A nurse is caring for a client who has a distal radius fracture with a short arm cast applied. Which of the following actions should the nurse take?
- A. Use a hair dryer to blow hot air into the cast to relieve itching.
- B. Perform neurovascular checks of the affected extremity every 2 hr.
- C. Position the fractured arm below the level of the client's heart.
- D. Immobilize the client's fingers using a hand splint.
Correct Answer: B
Rationale: Neurovascular checks every 2 hours assess circulation and nerve function, critical after cast application. Hot air can burn, elevation reduces swelling, and finger immobilization isn't standard unless specified.
A nurse is assisting in the care of the client who is postoperative following a fasciotomy. The nurse is reviewing the client's electronic medical record (EMR). Which of the following statements in the EMR indicate the client's condition is improving since implementing interventions?
- A. Client reports pain as a 4 on a scale of 0 to 10.
- B. Bilateral breath sounds clear and present throughout.
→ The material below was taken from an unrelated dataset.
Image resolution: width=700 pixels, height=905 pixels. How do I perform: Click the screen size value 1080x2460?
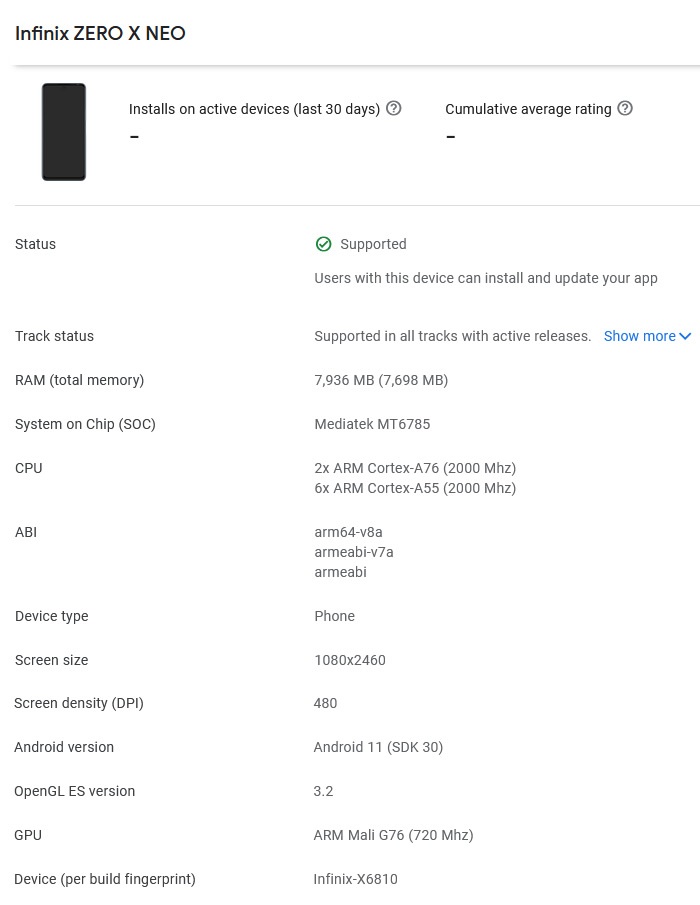coord(350,660)
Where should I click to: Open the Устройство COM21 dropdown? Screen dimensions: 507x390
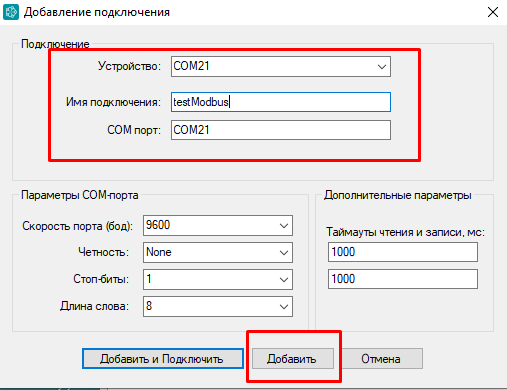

- C. Right leg warm to touch, incision dressing dry and intact.
- D. Wound drain negative-pressure system, draining small amount of serosanguinous fluid.
Correct Answer: C
Rationale: Fasciotomy relieves compartment syndrome pressure, so improvement hinges on limb perfusion and wound stability. Right leg warm to touch with a dry, intact dressing indicates good circulation and no excessive bleeding or infection key recovery signs post-fasciotomy. Pain at 4/10 may suggest improvement if previously higher, but it's subjective and less specific without baseline comparison. Clear breath sounds are reassuring but unrelated to the surgical site unless pulmonary complications were a concern, not implied here. Small serosanguinous drainage is normal initially, but small' alone doesn't confirm progress without prior volume context. Warmth and a stable dressing directly reflect surgical success restored blood flow and wound healing making it the strongest EMR indicator of improvement, per postoperative assessment priorities.
A nurse is reinforcing teaching for a client who was admitted with an exacerbation of COPD. Which of the following should the nurse include in the client teaching?
- A. You should consume small, frequent meals each day.
- B. You should decrease your caloric intake by 200 calories per day.
- C. You should increase your oxygen to 5 liters per minute if you have shortness of breath.
- D. You should discontinue your prednisone when your symptoms improve.
Correct Answer: A
Rationale: Small, frequent meals reduce diaphragm pressure and breathing effort in COPD. Caloric reduction isn't advised, oxygen adjustments need orders, and prednisone requires tapering.
A nurse is caring for a client who is postoperative following the placement of a colostomy. Which of the following findings indicates the colostomy is functioning properly?
- A. Passing of flatus
- B. Stoma is pinkish-red
- C. Tolerating a clear liquid diet
- D. Absent bowel sounds
Correct Answer: A
Rationale: Passing flatus indicates the colostomy is functioning by expelling gas, a normal postoperative sign. Pink stoma and diet tolerance are positive but not definitive, and absent sounds suggest ileus.